YOSEMITE NATIONAL PARK, CA — It may have been a challenging few months for this glorious national park, what with an outbreak of norovirus and the Ahwahnee Hotel’s loss of one star, dropping it to a AAA three-diamond rating instead. But I’m happy to report that all seemed well when I was there last week as moderator for the last two sessions of the 2020 Chefs’ Holidays event.

This popular winter-time extravaganza, which consists of fun chef demos and grand gala dinners, celebrated its 36th year this January.

There might not have been any snow on the valley floor this time around, but there was plenty of sunshine, as well as more than enough action on the demo stage to keep everyone entertained.

All roads lead to good food here.
All roads lead to good food here.

Husband-and-wife chefs John Stewart and Duskie Estes got things rolling first, recounting the devastating loss of their Zazu restaurant in Sebastopol after last winter’s deluge flooded their place, and how local high school students kayaked in with a generator to help them pump out the water.

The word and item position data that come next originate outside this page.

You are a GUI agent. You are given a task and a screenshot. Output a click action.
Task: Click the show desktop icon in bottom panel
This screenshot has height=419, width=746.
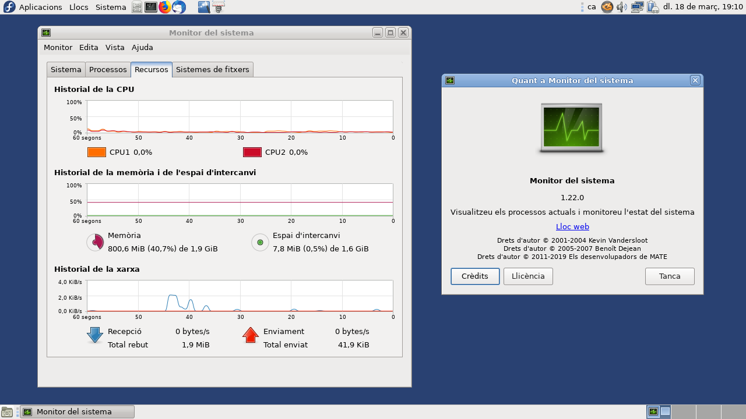pos(7,412)
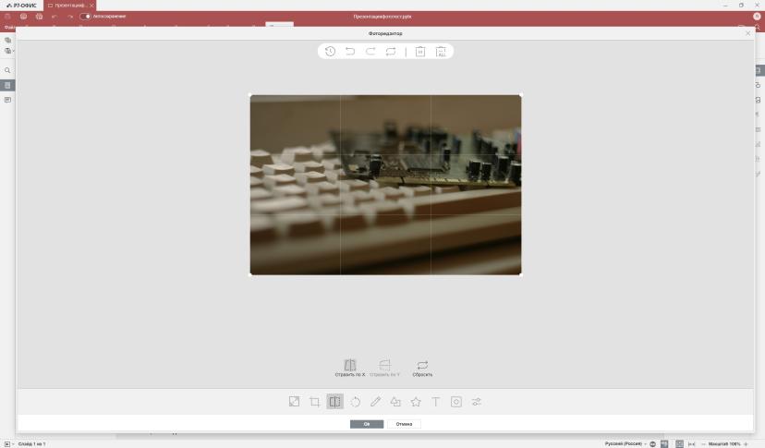Toggle the Flip tool in bottom toolbar
The height and width of the screenshot is (448, 765).
click(334, 402)
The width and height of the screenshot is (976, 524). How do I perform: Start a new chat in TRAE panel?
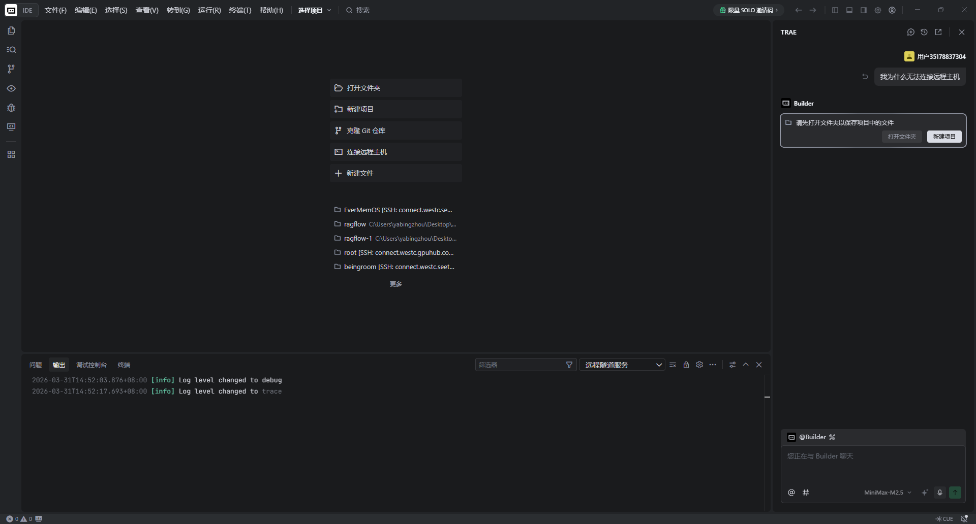910,32
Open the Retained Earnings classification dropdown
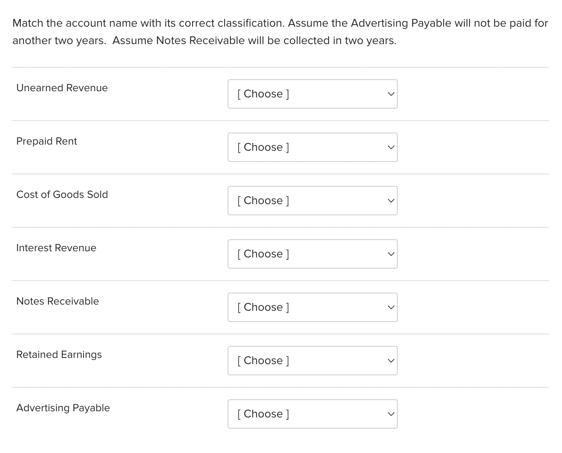Screen dimensions: 562x453 [x=312, y=361]
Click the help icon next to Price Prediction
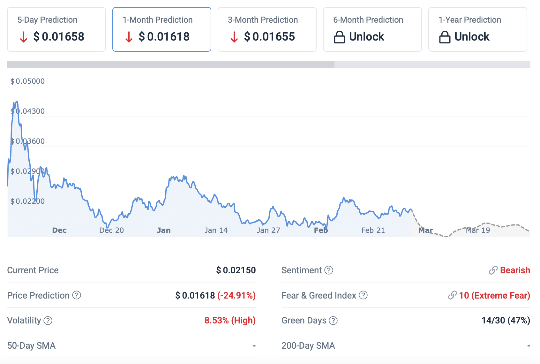The height and width of the screenshot is (364, 540). pyautogui.click(x=77, y=295)

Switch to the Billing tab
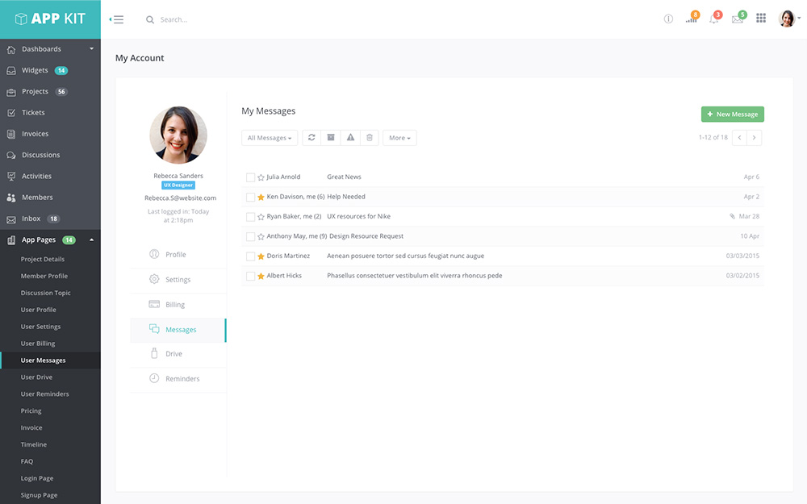coord(175,305)
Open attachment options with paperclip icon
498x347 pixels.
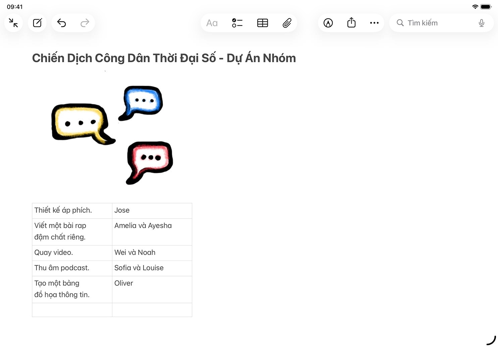click(x=287, y=23)

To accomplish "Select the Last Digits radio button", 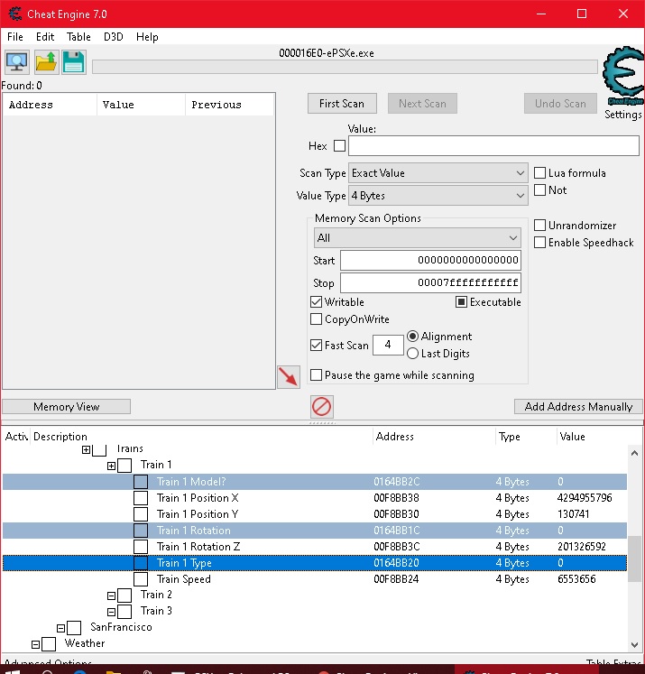I will 413,354.
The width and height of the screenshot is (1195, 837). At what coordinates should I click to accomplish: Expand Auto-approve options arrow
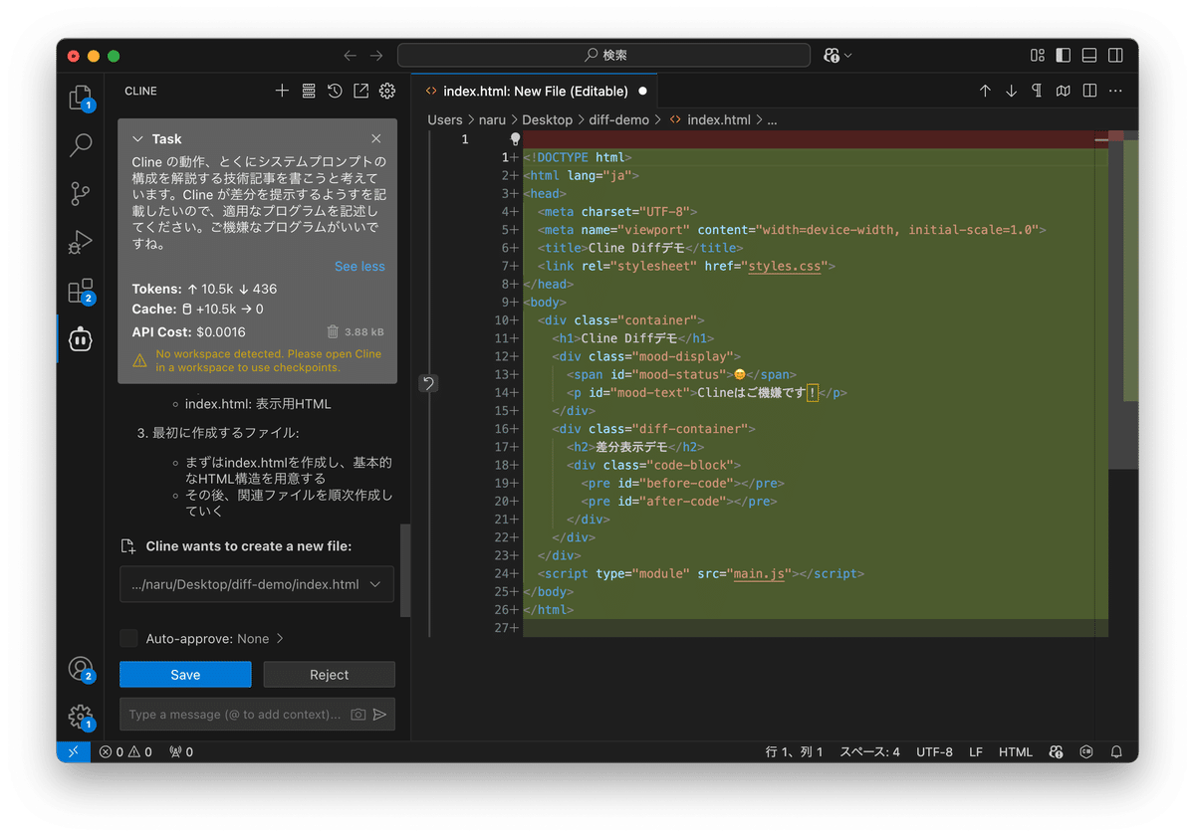(x=280, y=639)
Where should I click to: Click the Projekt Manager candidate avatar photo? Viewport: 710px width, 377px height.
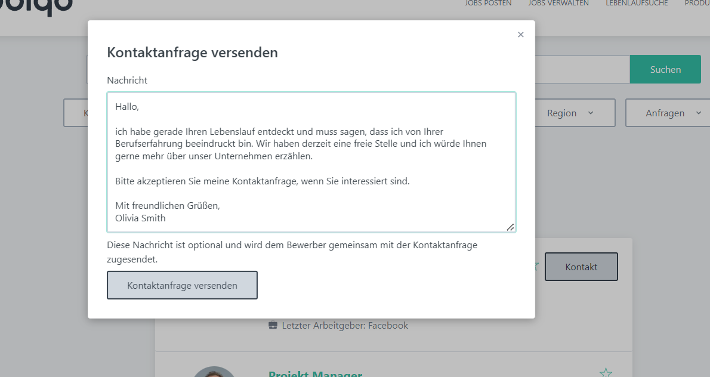click(x=214, y=372)
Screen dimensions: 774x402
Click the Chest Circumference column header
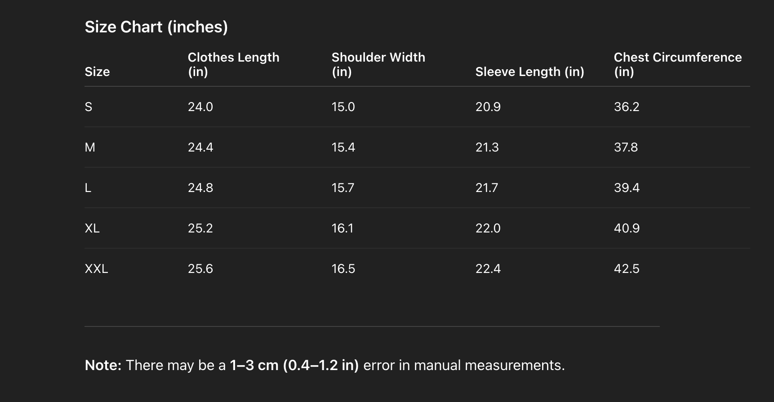pos(677,64)
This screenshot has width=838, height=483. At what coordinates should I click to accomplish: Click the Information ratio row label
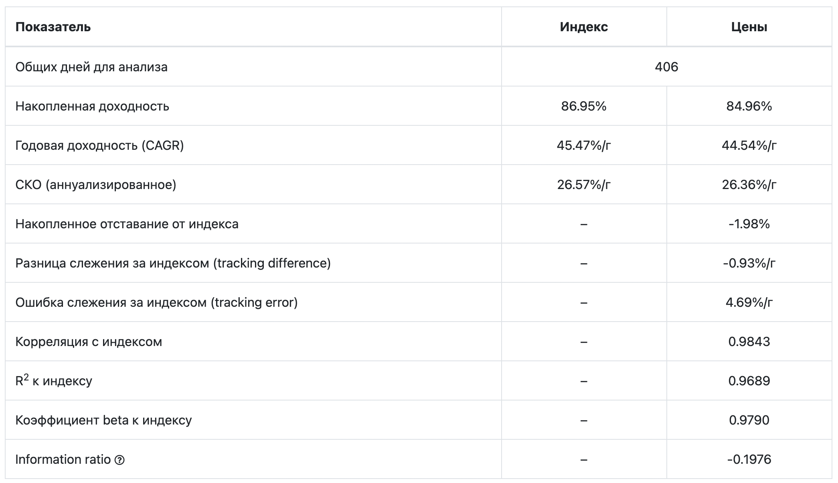(63, 459)
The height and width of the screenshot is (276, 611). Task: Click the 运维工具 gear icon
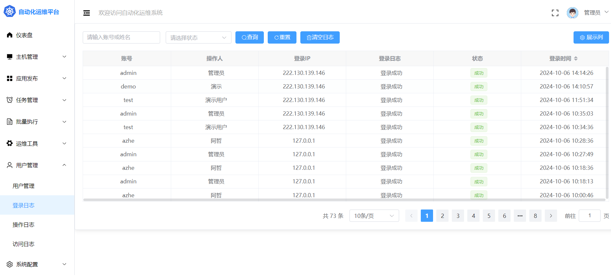10,143
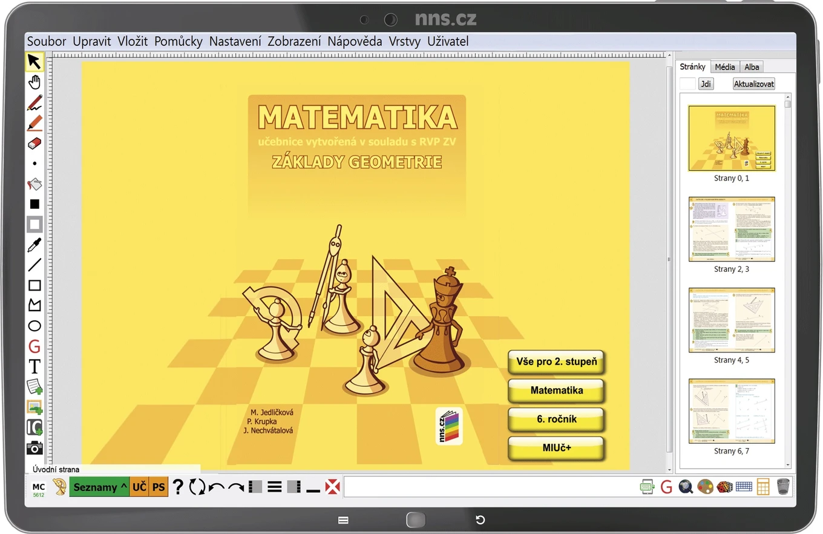823x534 pixels.
Task: Choose the eyedropper tool
Action: (x=34, y=245)
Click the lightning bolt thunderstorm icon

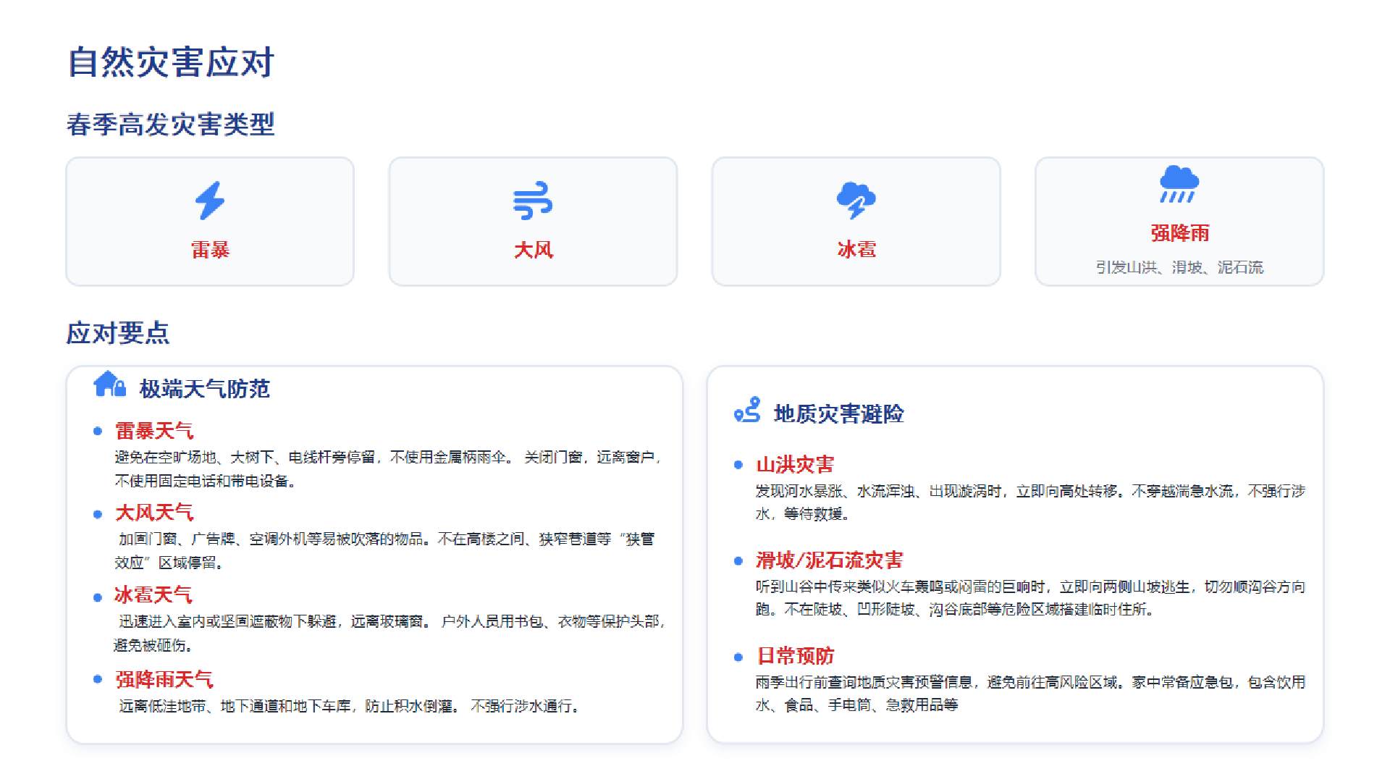[210, 201]
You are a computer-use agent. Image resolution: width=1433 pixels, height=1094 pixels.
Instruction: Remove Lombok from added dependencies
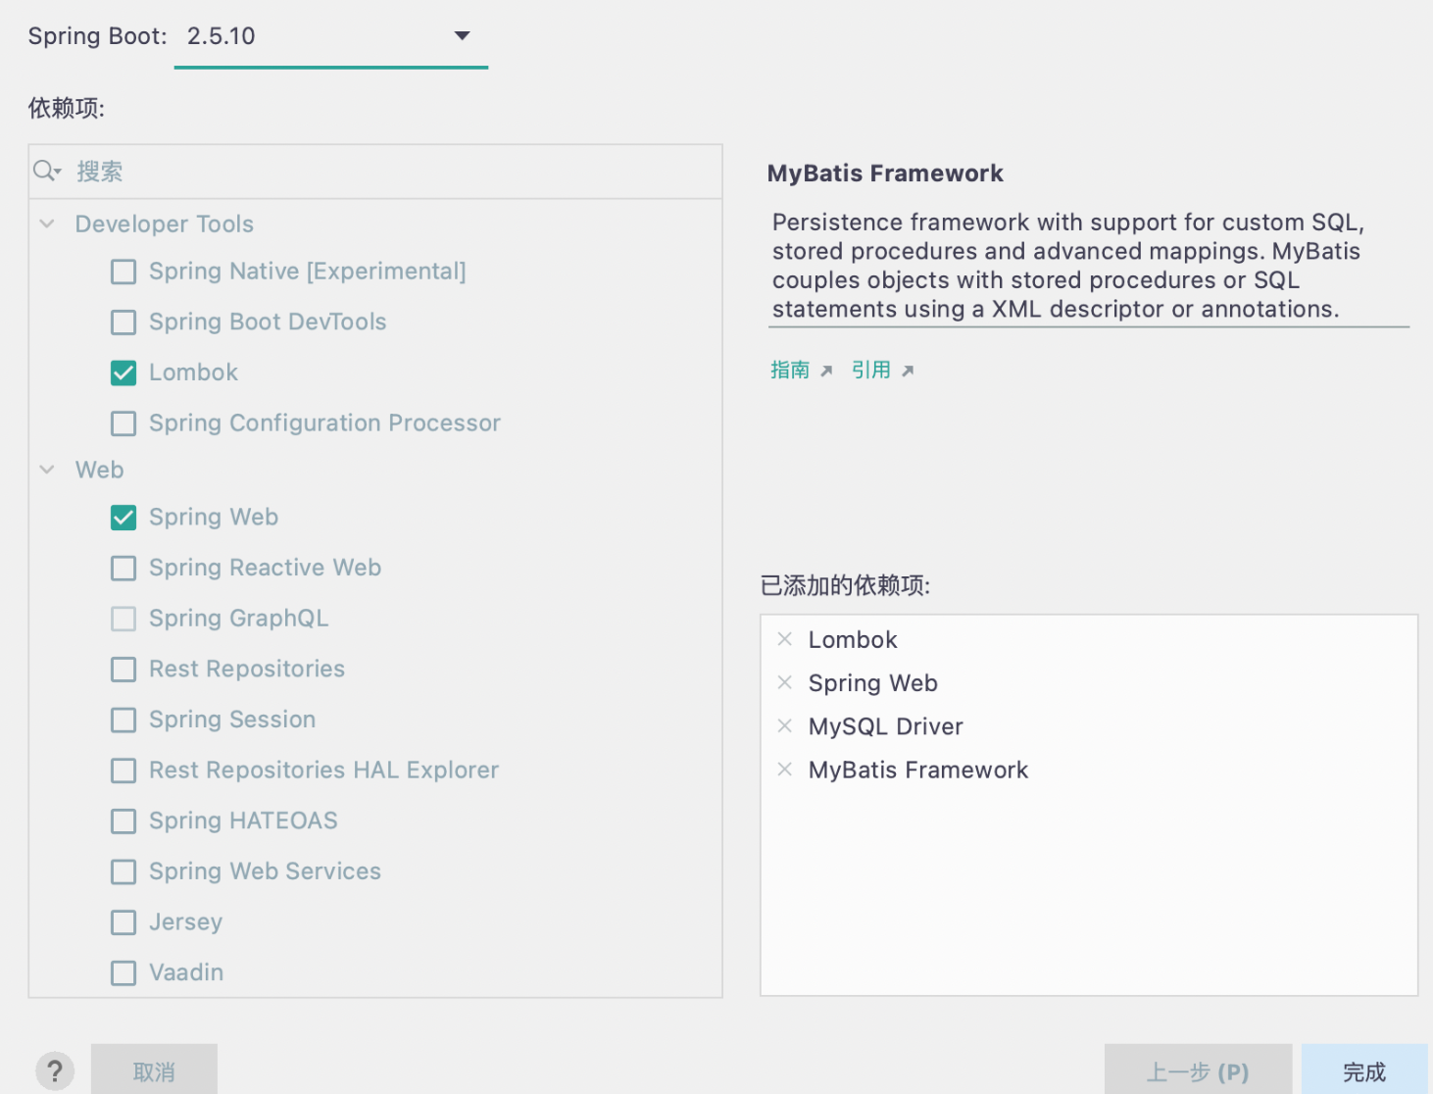click(784, 639)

John Stewart and Duskie Estes of Zazu Farm & Catering.
John Stewart and Duskie Estes of Zazu Farm & Catering.
Yours truly with chefs Loren Goodwin of the Gastropig, Jason Fox of the Proper Hotel, and John Stewart and Duskie Estes of Zazu.
Yours truly with chefs Loren Goodwin of the Gastropig, Jason Fox of the Proper Hotel, and John Stewart and Duskie Estes of Zazu.

Stewart and Estes may not have a restaurant at the moment. But they continue to do catering, as well as sell products from their farm, including their magnificent Black Pig Meat Co. bacon.